## Page
╔══

Trans, what do you have?
That's a 19 total.
Was I rolled 14?
Yeah.
All right.
And let me go ahead and grab my flies.
Okay.
So these flies come swooping down out of the mist above you.
And by big, I mean, I think it's important to understand.
These things are like fully three and a half, four feet long.
That's how big their bodies are.
Their wingspans are more like five feet.
So these are very, very large swamp flies.
There is a pair of them and they look,
They look very angry that you have disturbed their favorite berry bushes.
Top of the order, squash, somehow, you didn't see the flies at all,
but now that there's one that's probably only about 10 feet above you,
both of the flies that you can see right now, they're about 10 feet off the ground.
So they're not down at your level just yet.
Squash, you get to go first.
Well, it's a good thing that I've got a gun.
I pull out my big machete gun.
And I say, throw your hand, you son of a bitch, and I shoot them.

╚══

## Given task
Can you repeat, word for word, the part of the transcript that opens with the words "That's how big" and closes with "level just yet."? The listing that follows the transcript comes from a separate source.

## Material
╔══

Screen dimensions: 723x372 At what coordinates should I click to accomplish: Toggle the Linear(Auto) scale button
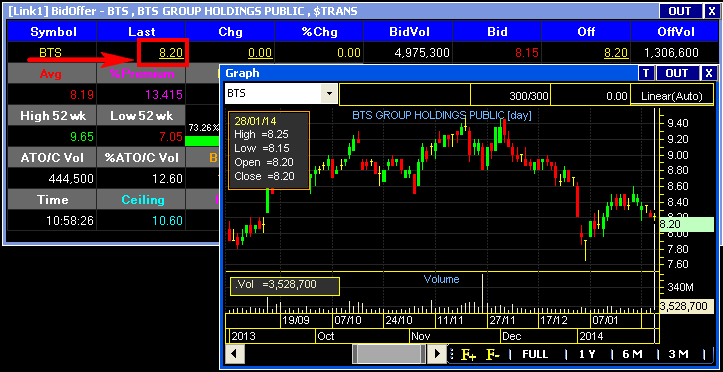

╚══

## Answer for the task
That's how big their bodies are.
Their wingspans are more like five feet.
So these are very, very large swamp flies.
There is a pair of them and they look,
They look very angry that you have disturbed their favorite berry bushes.
Top of the order, squash, somehow, you didn't see the flies at all,
but now that there's one that's probably only about 10 feet above you,
both of the flies that you can see right now, they're about 10 feet off the ground.
So they're not down at your level just yet.